In text-utils.h are various functions for manipulating strings, mostly used in parsing. Important ones include the templated function ConvertStringToInteger(), and the overloaded ConvertStringToReal() functions which are defined for float and double. There is also the SplitStringToIntegers() template whose output is a vector of integers, and SplitStringToVector() which splits a string into a vector of strings.

In stl-utils.h are templated functions for manipulating STL types. A commonly used one is SortAndUniq(), which sorts and removes duplicates from a vector (of an arbitrary type). The function CopySetToVector() copies the elements of a set into a vector, and is part of a larger category of similar functions that move data between sets, vectors and maps (see a list in stl-utils.h). There are also the hashing-function types VectorHasher (for vectors of integers) and StringHasher (for strings); these are for use with the STL unordered_map and unordered_set templates. Another commonly used function is DeletePointers(), which deletes pointers in a std::vector of pointers, and sets them to NULL.

In kaldi-math.h, apart from a number of standard #defines which are provided in case they are not in the system header math.h, there are some math utility functions. These include most importantly:

- Functions for random number generation: RandInt(), RandGauss(), RandPoisson().
- LogAdd() and LogSub() functions
- Functions for testing and asserting approximate math (in)equalities, i.e. ApproxEqual(), AssertEqual(), AssertGeq() and AssertLeq().

In const-integer-set.h is a class ConstIntegerSet that stores a set of integers in an efficient way and allows fast querying. The caveat is that the set cannot be changed after initializing the object. This is used e.g. in decision-tree code. Depending on the value of the integers in the set, it may store them internally as vector<bool> or as a sorted vector of integers.

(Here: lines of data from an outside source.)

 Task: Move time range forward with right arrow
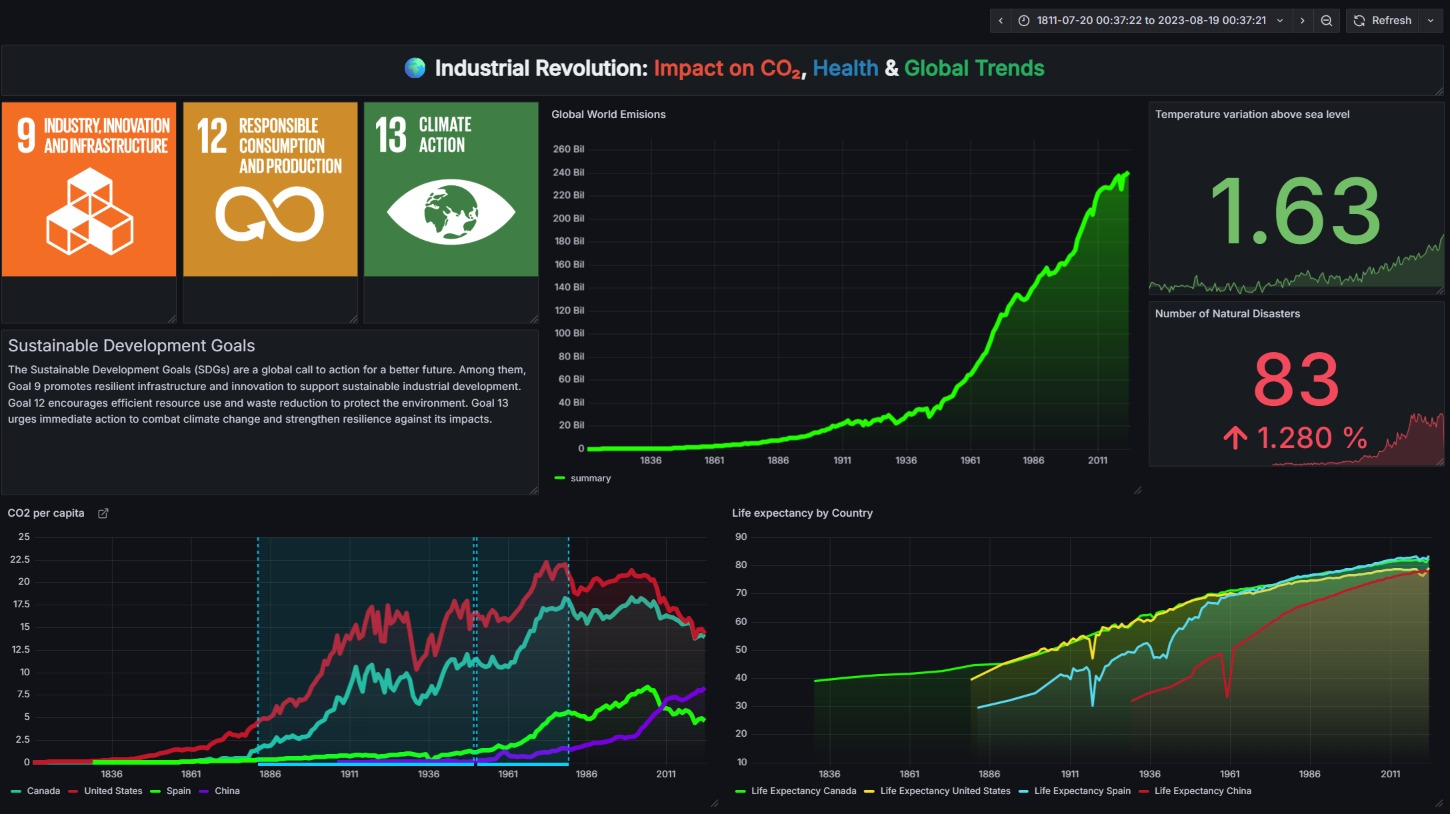pyautogui.click(x=1302, y=20)
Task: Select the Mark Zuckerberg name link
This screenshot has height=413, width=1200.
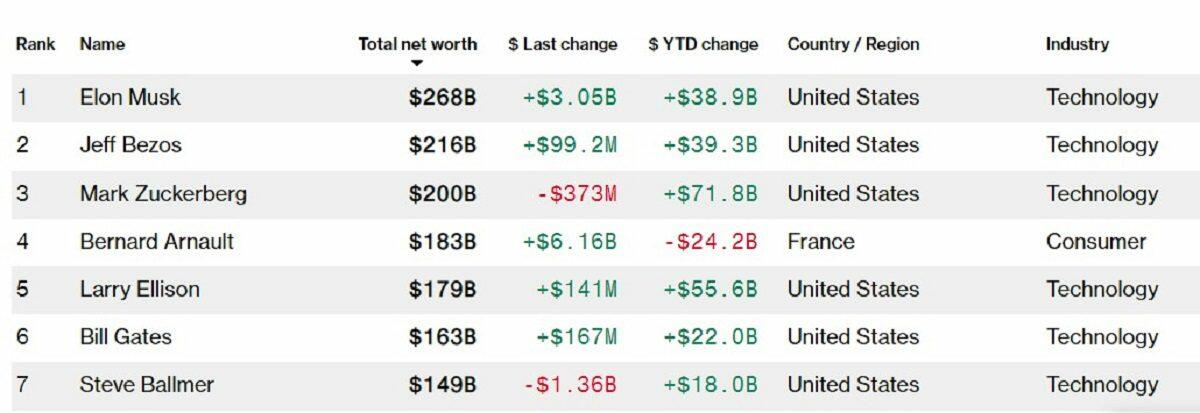Action: click(x=163, y=193)
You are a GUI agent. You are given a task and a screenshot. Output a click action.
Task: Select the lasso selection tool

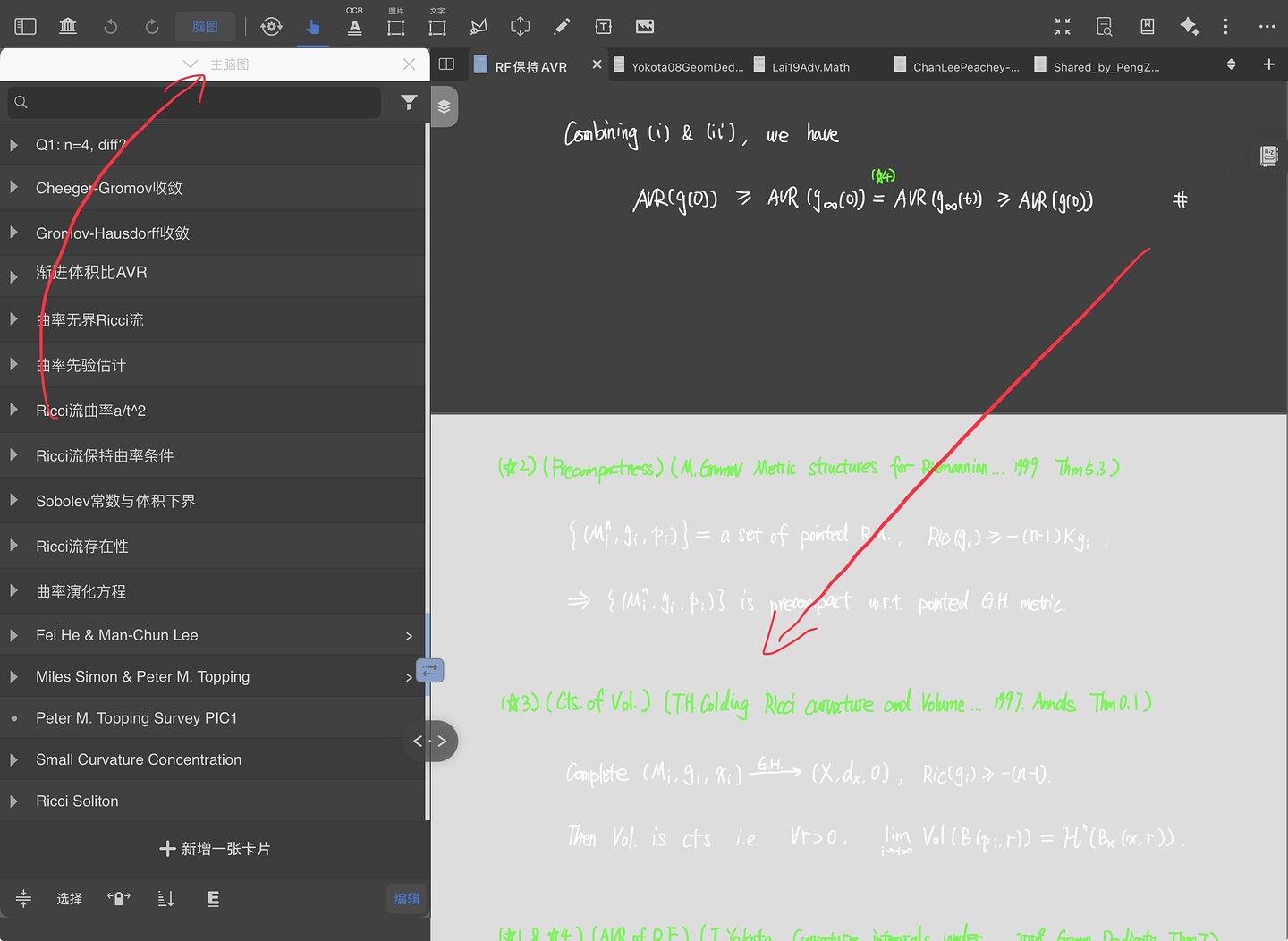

A class Timer for timing programs in a platform-independent way is in timer.h.

Other utility-type functions and classes are in simple-io-funcs.h and hash-list.h, but these have more specialized uses. Some additional utility functions and macros, mostly quite specialized, that the matrix code depends on, are in kaldi-utils.h; these include things like byte swapping, memory alignment, and mechanisms for compile-time assertions (useful in templates).